In 1997, the Bureau of Labor Statistics reported that more than 28 million school-age children have parents who work outside the home. In an April 2000 letter from Attorney General Janet Reno and Secretary of Education Richard W. Riley, they estimate that at least 5 million “latchkey” children come home to empty houses.  Today millions of children return to an empty home after school. When school bells ring, the anxiety for parents often just begins. They worry about whether their children are safe and whether they are susceptible to drugs and crime. In response to this pressing concern, many communities have created after-school programs to keep children and youth out of trouble and engaged in activities that help them learn.


Facts

  • 28% of U.S. children live with a single working parent or two working parents.
  • 78% of mothers with 6-13 year olds work full-time.
  • 35% of school-age children are left on their own after school from the time they are twelve.
  • More than 15 million children are unsupervised from 3-8 pm; during these hours violent juvenile crime triples.
  • Children in self-care or under the care of siblings experience greater fear of accidents and crimes.
  • Children without supervision are more bored, more likely to engage in risk-taking behaviors and drug and alcohol use, and are more often the victims of accidents and abuse.
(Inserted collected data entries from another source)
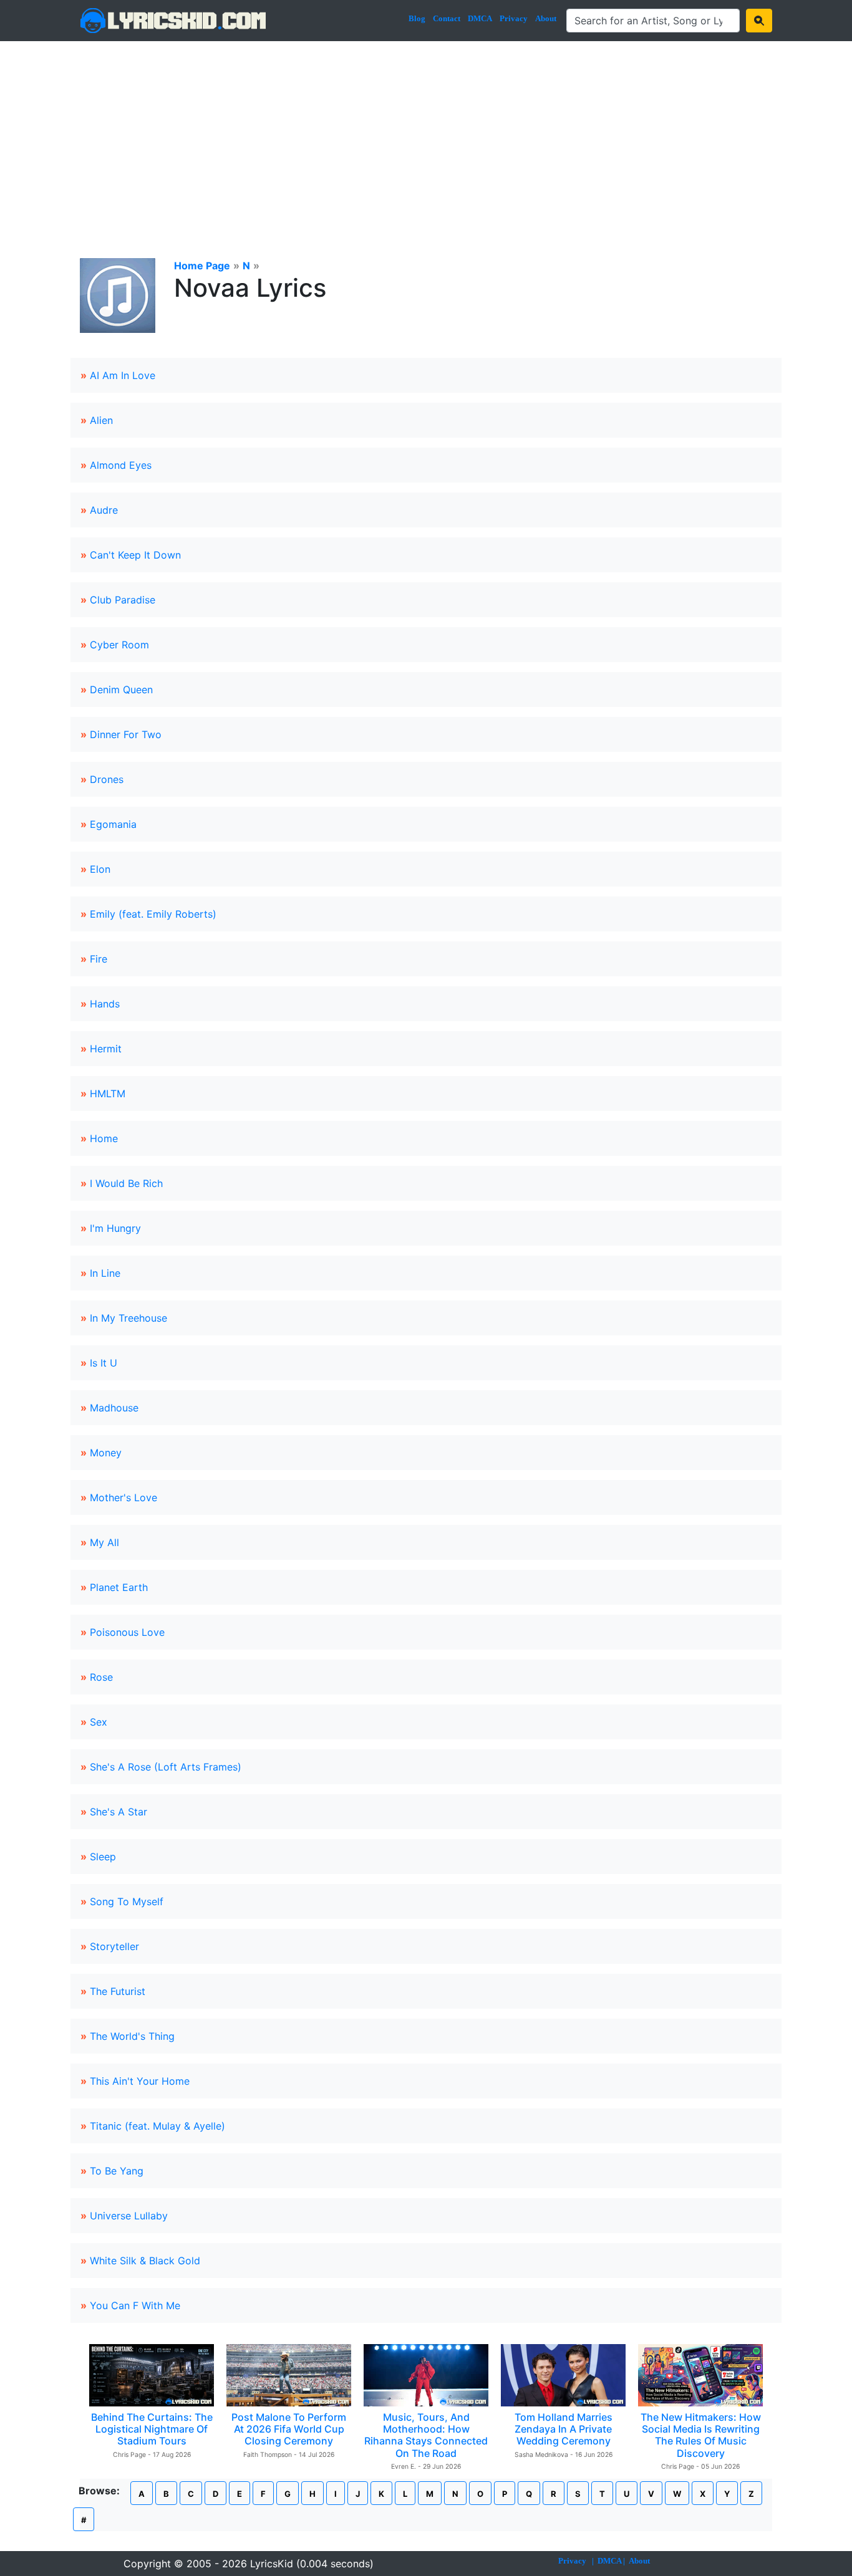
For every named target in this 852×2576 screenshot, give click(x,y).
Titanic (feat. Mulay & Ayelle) (157, 2126)
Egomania (113, 824)
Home (104, 1138)
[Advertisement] (426, 134)
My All (104, 1542)
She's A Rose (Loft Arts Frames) (165, 1767)
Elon (100, 869)
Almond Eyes (121, 465)
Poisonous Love (127, 1632)
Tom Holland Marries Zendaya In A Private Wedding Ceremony (563, 2429)
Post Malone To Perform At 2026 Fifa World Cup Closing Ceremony (288, 2429)
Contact (446, 18)
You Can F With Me (135, 2305)
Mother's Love (123, 1497)
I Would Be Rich (126, 1183)
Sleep (103, 1856)
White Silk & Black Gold (145, 2260)
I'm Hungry (115, 1228)
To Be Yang (116, 2171)
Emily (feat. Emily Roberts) (153, 914)
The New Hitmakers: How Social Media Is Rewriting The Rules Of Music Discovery (701, 2435)
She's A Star (118, 1811)
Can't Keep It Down (135, 555)
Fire (98, 959)
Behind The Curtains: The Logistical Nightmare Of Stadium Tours (152, 2429)
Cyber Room (119, 644)
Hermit (106, 1048)
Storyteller (114, 1946)
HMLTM (107, 1093)
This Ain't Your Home (140, 2081)
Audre (104, 510)
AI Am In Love (122, 375)
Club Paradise (122, 600)
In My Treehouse (128, 1318)
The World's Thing (132, 2036)
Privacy (514, 18)
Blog (417, 18)
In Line (105, 1273)
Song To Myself (126, 1901)
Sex (98, 1722)
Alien (101, 420)
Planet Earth (119, 1587)
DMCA (480, 18)
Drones (106, 779)
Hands (105, 1003)
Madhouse (114, 1407)
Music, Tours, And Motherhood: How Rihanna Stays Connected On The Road (426, 2435)
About (545, 18)
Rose (101, 1677)
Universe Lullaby (129, 2215)
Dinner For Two (126, 734)
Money (106, 1452)
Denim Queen (121, 689)
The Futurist (117, 1991)
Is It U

Mentoring helps young people, especially at-risk youth, succeed


  • More than three quarters (76 percent) of at-risk young adults who had a mentor aspire to enroll in and graduate from college versus half (56 percent) of at-risk young adults who had no mentor.
  • At-risk young adults with mentors are also more likely to be enrolled in college than those without a mentor (45 percent of all at-risk youth with a mentor are enrolled in some type of postsecondary education as opposed to 29 percent of at-risk youth who are enrolled but never had a mentor).
  • At-risk young adults with a mentor are more likely to report participating regularly in sports or extracurricular activities (67 percent of at-risk youth with mentors compared to 37 percent of those without them).
  • At-risk young adults with a mentor are more likely to hold a leadership position in a club, sports team, school council, or another group (51 percent versus 22).
  • At-risk young adults with a mentor are more likely to volunteer regularly in their communities (48 percent versus 27).

Availability of Mentors

  • One in three young people do not have a mentor. The rates are even higher for at-risk youth.
  • Nationwide - approximately 16 million youth, including 9 million at-risk youth, will graduate high school without ever having a mentor.
  • The mentoring needs of youth who demonstrate the early signs of falling off track to graduate are not being fully met.